Thursday, Jan 23, 2020
HomePerspectiveThe future of GB’s public healthcare post-Dorian

The future of GB’s public healthcare post-Dorian

Health Minister Dr. Duane Sands (right) performs a surgical procedure at the Samaritan’s Purse field hospital in Freeport on Friday. It is the first time Sands has been able to provide surgical care on the island since Hurricane Dorian’s destructive landfall back on September 1.

The real solution for healthcare on Grand Bahama is a brand new hospital that includes services not currently provided on the island, according to Health Minister Dr. Duane Sands, who in an interview with Perspective on the weekend detailed areas of progress in the restoration of services at the flood-damaged Rand Memorial Hospital.

Sands travelled to Freeport to assess ongoing repairs to the island’s sole hospital, and to perform surgeries at the Samaritan’s Purse field hospital set up in the aftermath of Hurricane Dorian and scheduled for decommissioning as of March 2020.

Since September, Samaritan’s Purse has recorded 7,282 emergency room visits and 635 admissions, according to data provided by Sands.

The health minister is for now keeping with the target date of March 2020 for the completion of the Rand’s main wards, operating room and the administration area.

“There will be a staggered completion of different zones of the hospital,” he explained. “For instance, the psychiatric ward should be completed if not today (Saturday), on Monday.”

Obstetrical care is currently being provided at the privately-owned Sunrise Medical Centre in Freeport and according to Sands, the Rand’s obstetrics ward is likely to be completed some time after March because a contractor has not yet been identified and the scope of work is not yet completed.

Continuing, he advised that, “We will be adding a modular operating theater and recovery room in the area adjacent to the emergency room so we can restore the ability to provide elective surgeries.

“The ability to now centralize procedures as opposed to having to go to Sunrise Medical where obstetrical care is provided will do an awful lot to improve efficiency at the recovering Rand.”

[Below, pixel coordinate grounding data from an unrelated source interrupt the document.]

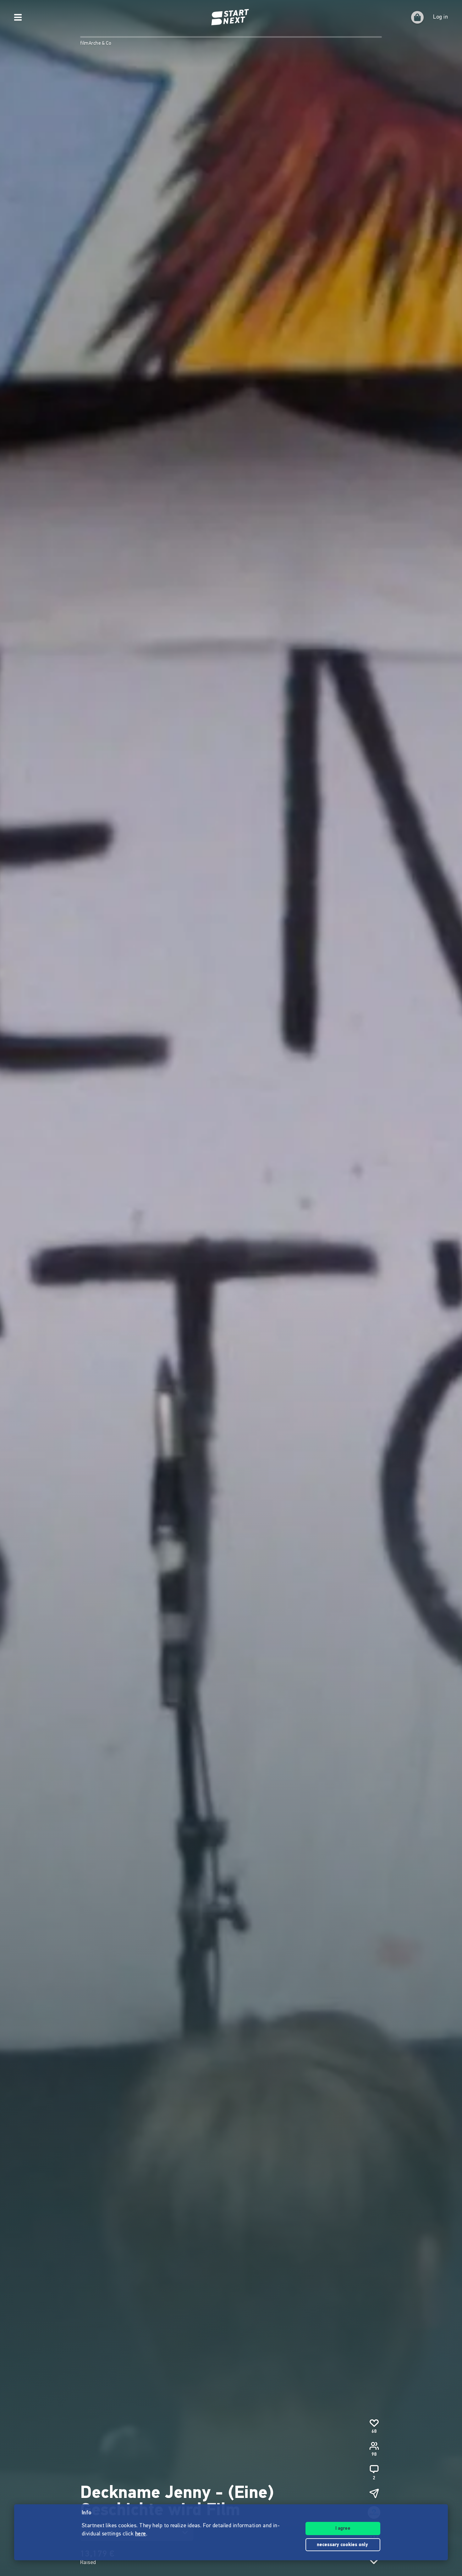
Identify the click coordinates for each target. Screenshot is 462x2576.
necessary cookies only (343, 2545)
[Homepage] (231, 17)
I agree (342, 2528)
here (140, 2534)
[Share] (374, 2493)
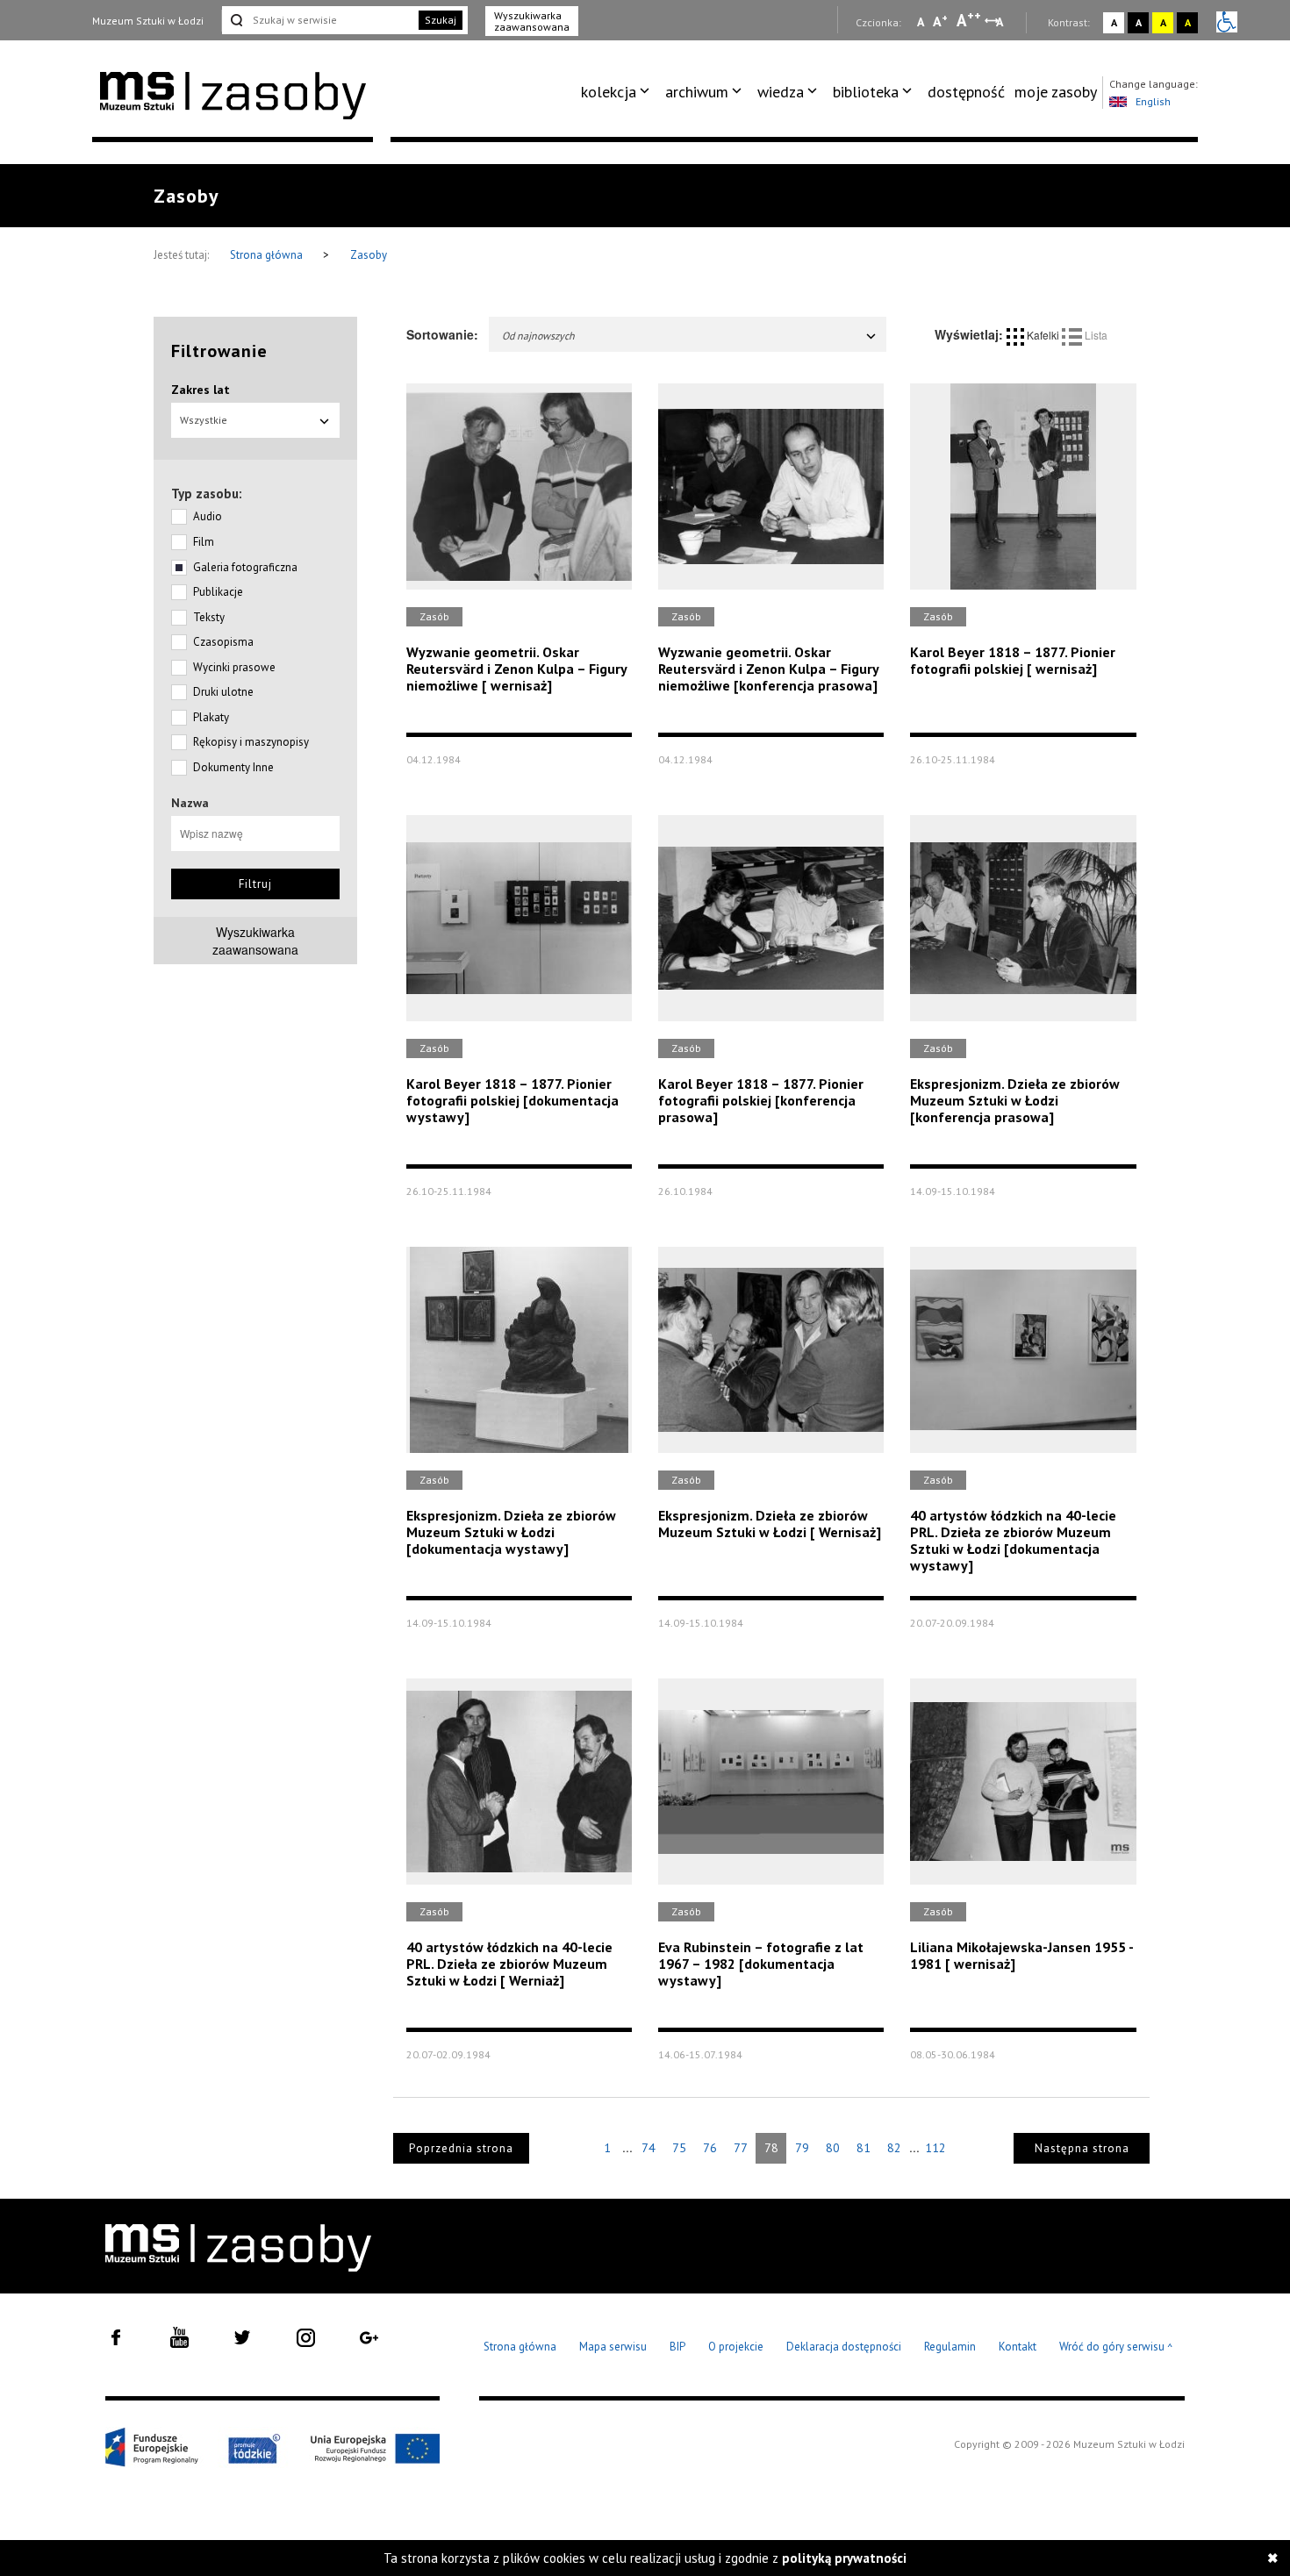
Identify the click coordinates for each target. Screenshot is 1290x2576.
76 (710, 2148)
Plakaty (211, 717)
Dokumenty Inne (233, 767)
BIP (677, 2346)
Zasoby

Up until this past weekend, the Rand’s administration section was housed in tents but has now been transferred to the former IAT Immunology Clinic across the street which is under pre-existing lease by the government.

“IAT will house an outpatient clinic, multi-specialty clinic, pediatrics, et cetera, as well as administration,” Sands said.

“So the ability of the PHA (Public Hospitals Authority) to function now with internet and computers means the head has been restored and we will be able to progress at a faster pace.”

Clinics in the eastern Grand Bahama settlements of High Rock, McLean’s Town and Sweeting’s Cay were leveled during Hurricane Dorian and those settlements, according to Sands, are set to receive modular clinics with plans for the build out of a new High Rock Clinic slated for February 2020.

Meantime, the health minister emphasized that for now, the plan will be to consolidate clinics on Grand Bahama as well as on Abaco, and to implement the addition of home care on both islands.

When asked how this consolidation plan will impact the quality of public healthcare in Freeport, which before Dorian was earmarked for a new clinic to relieve pressures placed on the Rand, Sands said, “The real solution for healthcare in Grand Bahama is a brand new Rand Memorial Hospital by whatever name we call it.

“And that will probably have a multi-specialty clinic and a professional building aimed at providing health services for Grand Bahama and the northern Bahamas for the next generation inclusive of services not currently provided like oncology and cardiac care.”

Sands said he wants to make a new hospital for Freeport happen within the next two and a half years.

It’s an ambitious desire to say the least when one considers the considerable level of underfunding the PHA has grappled with for years and continues to grapple with in the current term.

In a 2019/2020 report complied by the PHA on its budget shortfall for the current fiscal year, only $9.6 million has been allocated to the PHA for capital works though $43 million is required for capital works within the nation’s public healthcare system.

Regarding the potential cost of a new hospital, Sands said he has seen estimates “anywhere from $45 million to $150 million” but that such estimates would be “unreasonable” given that the exact plans for the new facility have not yet been determined.

Under the Hawksbill Creek Agreement, responsibilities of the Grand Bahama Port Authority (GBPA) include the provision of medical facilities, but the government has assumed this and much of the city regulator’s other statutory obligations over the years.

We asked Sands if discussions had taken place with GBPA principals on the prospects of a new hospital.

In response, he said, “I am not aware of any [discussions] and certainly since the existence of the Public Hospitals Authority, the Port Authority other than in donating land to PHA has done very little in terms of contributing to that requirement.”